Discussing this issue with other people, the general consensus is indeed that the issue is triggered by a corrupt xml.
This issue showed up when I was doing an investigation on a Central DB. I edited the db.xml to deactivate the Central DB, unregistered/re-registered services and dlls, and restarted DataMiner and SLNet. This time the agent came up. The Central DB is once again activated and the agent is working as expected.
You can check if a process is using the port that SLNet is waiting on. My favourite way to do this is with following powershell command:
> netstat -abon | findstr :9004
TCP 0.0.0.0:9004 0.0.0.0:0 LISTENING 15708
The last number here (15708) is the process ID of the process that has claimed the port. It could be possible that either another process has taken the port or that it is taken by SLNet.exe, but in status "Suspended".
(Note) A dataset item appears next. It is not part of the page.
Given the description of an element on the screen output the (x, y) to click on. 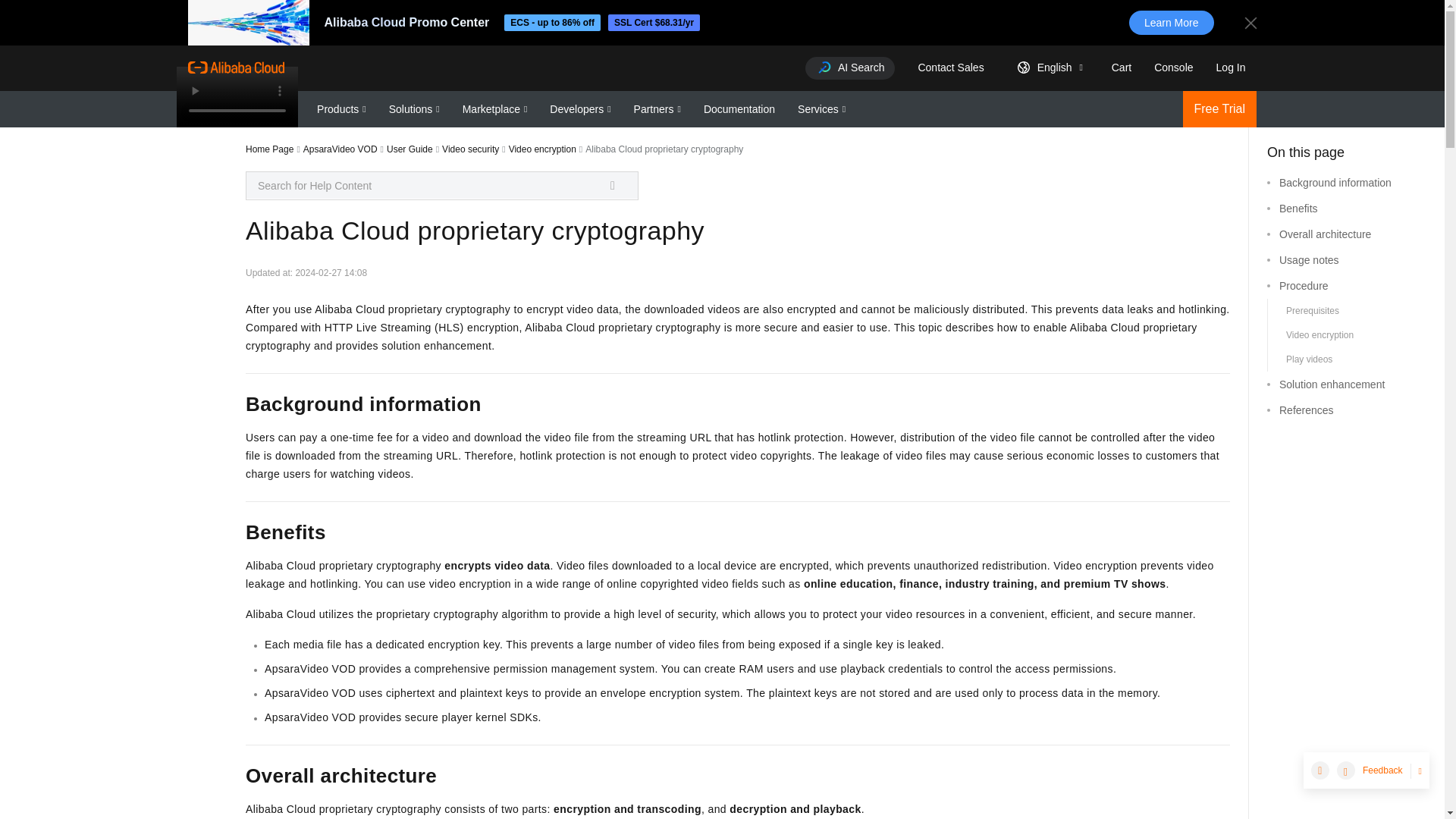
Contact Sales (949, 67)
Alibaba Cloud (235, 67)
English (1046, 67)
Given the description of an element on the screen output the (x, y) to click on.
When this happens, SLNet.exe is usually locked by one of the "WmiPrvSE.exe" processes. Which one exactly can be found with process explorer.
The issue can be fixed by killing the correct WmiPrvSE.exe process.
A more likely cause for the issue however is indeed a corrupt xml file somewhere, but this idea might be something to check as well.
Hi Laurens,
Thank you for the tip, if I encounter this issue again I will be sure to do this check right away.
Hi Jelle,
Where can I find the slnetcrash.txt?
Checked the ‘CrashDump’ and ‘MiniDump’ folders and there is nothing dated from today.